Details zu Preis und Erhältlichkeit wurden bisher nicht genannt, es wird erwartet, dass der Chip noch dieses Jahr erhältlich sein wird. Das spielt aber ohnehin nur eine untergeordnete Rolle, denn anders als die Ankündigungen von anderen Tech-Riesen wie Apple hat der neue Chip für normale Anwenderinnen und Anwender praktisch keine Bedeutung. Im Einzelhandel kann man den GB200 nicht erwerben, der Vorgänger kostet mehrere zehntausend Euro.

Kein ChatGPT ohne Nvidia

Und: Der Chip war zuletzt praktisch nicht erhältlich, weil die Nachfrage so enorm war. Er ist dafür verantwortlich, dass KI-Modelle „trainiert“ und verwendet werden können. Um Werkzeuge wie ChatGPT zu betreiben, sind unzählige dieser Chips nötig – in der Entwicklung sind diese oft wochenlang im Dauereinsatz, um die gewünschten Ergebnisse zu erzielen.

Nvidia-CEO Jensen Huang
Reuters/Edgar Su
Nvidia-Chef Jensen Huang präsentierte den neuen Chip GB200

Das gibt Nvidia eine einzigartige marktbeherrschende Position. Egal ob ChatGPT oder Midjourney, ob Microsoft, Google oder Amazon: Geht es um KI, stecken im Normalfall Chips von Nvidia dahinter, oft Tausende. Laut der Nachrichtenagentur Reuters hat das Unternehmen in Rechenzentren beim Thema KI einen Marktanteil von rund 80 Prozent.

Roboter im Blick

Huang zeigte sich überzeugt, dass in Zukunft die meisten Inhalte nicht vorgefertigt aus Speichern abgerufen werden, sondern dass KI-Software sie ausgehend von der aktuellen Situation frisch erzeugen werde. Mit dem neuen Chip wolle Nvidia auch den Einsatz „digitaler Zwillinge“ vorantreiben, in denen Unternehmen ihr gesamtes Geschäft im Computer simulieren können.

Nvidia setzt auch auf Roboter. „Alles, was sich bewegt, wird robotisch sein“, sagte Huang. Das Ziel sei, dass Roboter allein dadurch lernen können, dass sie Menschen beobachten. „Der ChatGPT-Moment für Robotik könnte unmittelbar bevorstehen“, so Huang. Der neue Chip ist nach dem amerikanischen Mathematiker David Blackwell benannt.

Börsenkurs steigt ohne absehbares Ende

Die zentrale Rolle bei der Entwicklung von Anwendungen mit künstlicher Intelligenz hat im vergangenen Jahr dazu geführt, dass sich der Aktienkurs des Konzerns verdreifachte. Auch dieses Jahr legte Nvidia noch einmal kräftig zu. Abzuwarten bleibt, wie die neueste Ankündigung an der Börse aufgenommen wird.

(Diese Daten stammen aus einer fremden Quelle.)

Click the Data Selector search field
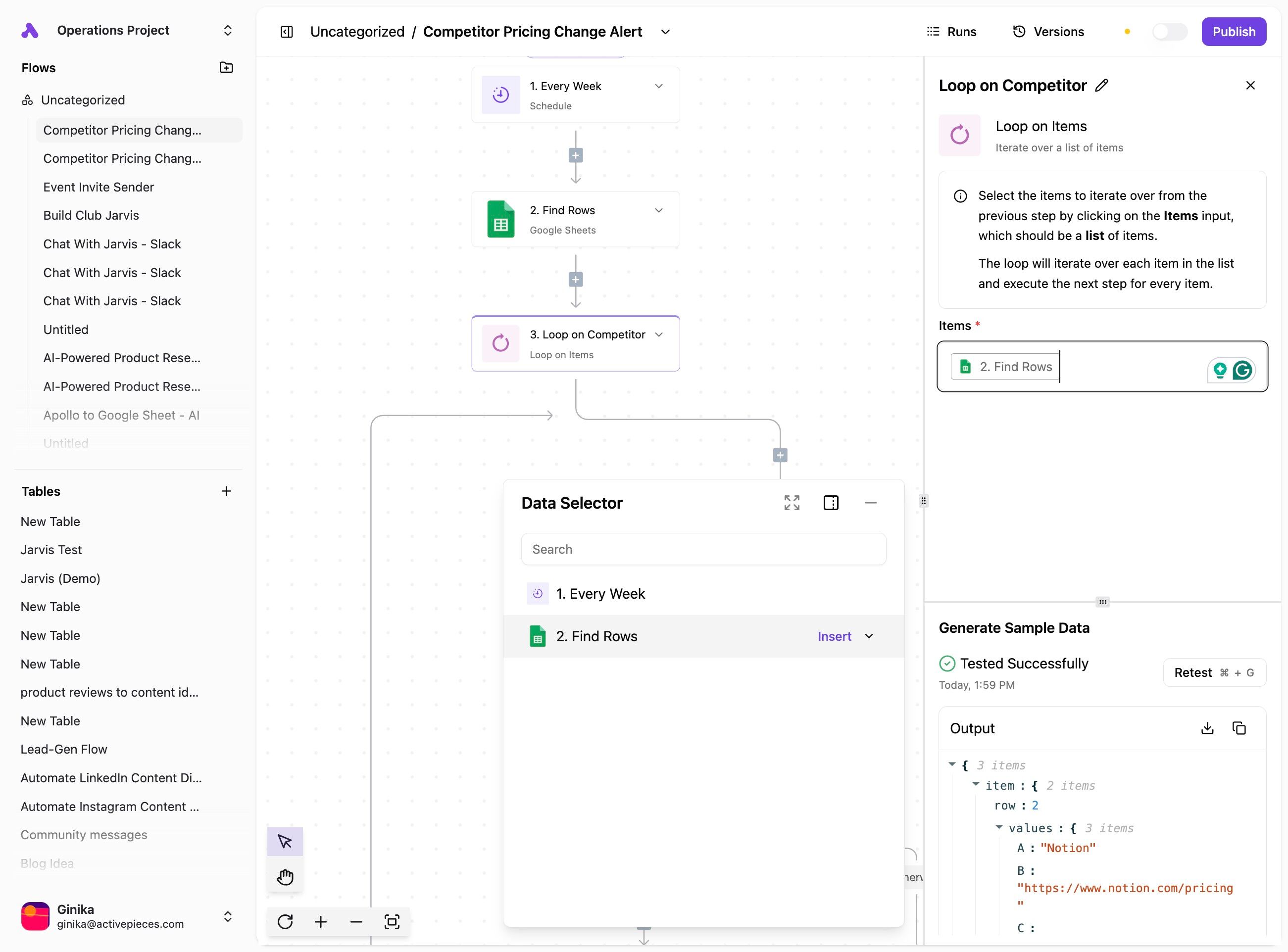Image resolution: width=1288 pixels, height=952 pixels. pos(703,549)
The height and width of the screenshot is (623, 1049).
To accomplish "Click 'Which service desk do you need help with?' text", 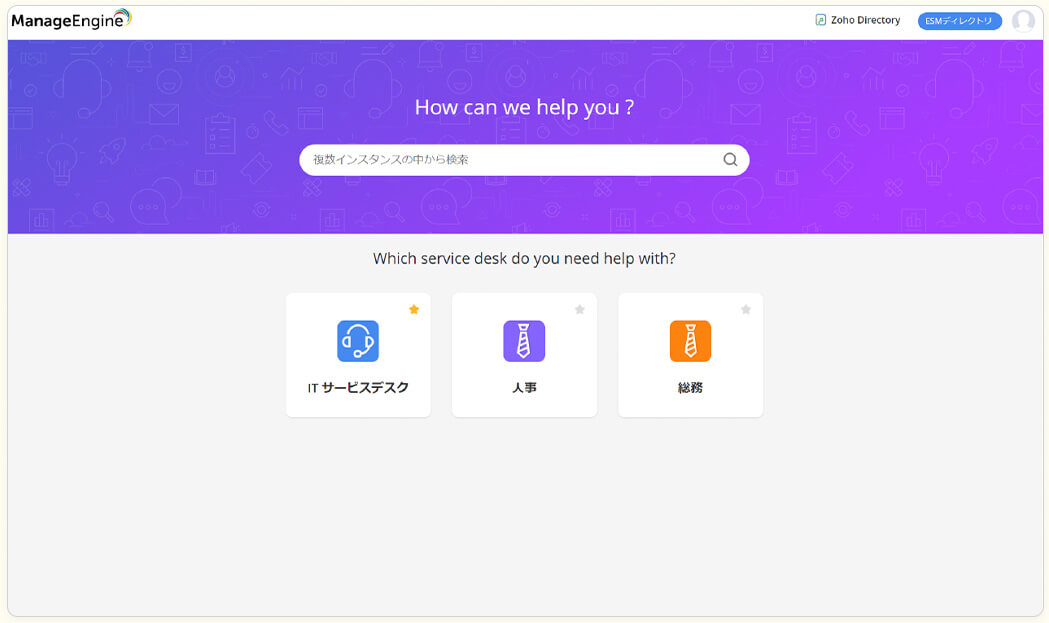I will coord(524,258).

Zwar gibt es Konkurrenz, doch diese hinkt – zumindest noch – hinterher. Es sind vor allem klassische Chiphersteller, die verhältnismäßig schleppend auf die Nachfrage im KI-Bereich reagieren. AMD spielt mittlerweile eine Rolle, Unternehmen wie Intel und Qualcomm holen langsam, aber sicher auf. Nicht außer Acht zu lassen sind Gerüchte, dass etwa der ChatGPT-Entwickler OpenAI gleich ganz eigene Chips entwickeln will. Doch all das ist aktuell noch keine Bedrohung für die Marktmacht Nvidias, weshalb Fachleute erwarten, dass der Börsenwert des Unternehmens weiter steigen wird.

Langer Weg von Gaming zu KI

Nvidia wurde von Huang vor 31 Jahren gegründet. Der Konzern ist seit jeher auf Grafikkarten, die etwa für das Spielen von Computerspielen benötigt werden, spezialisiert. Doch seit den frühen 2000er Jahren wurde die Nvidia-Hardware auch in anderen Branchen nützlich, weil die Chips für manche Einsatzzwecke leistungsfähiger als herkömmliche Computerprozessoren sind.

Zu spüren bekam das der Markt erstmals mit dem Hype um Kryptowährungen: Hier wurden die Grafikkarten von Nvidia zum Berechnen dieser Währungen, dem „Schürfen“, eingesetzt. Sehr zum Unmut von Gamerinnen und Gamern, weil die Nachfrage das Angebot um ein Vielfaches übertraf und es monatelang zu Lieferengpässen kam. Aufbauend auf diesen Entwicklungen spielen Nvidias Chips nun eben auch bei KI-Anwendungen eine zentrale Rolle.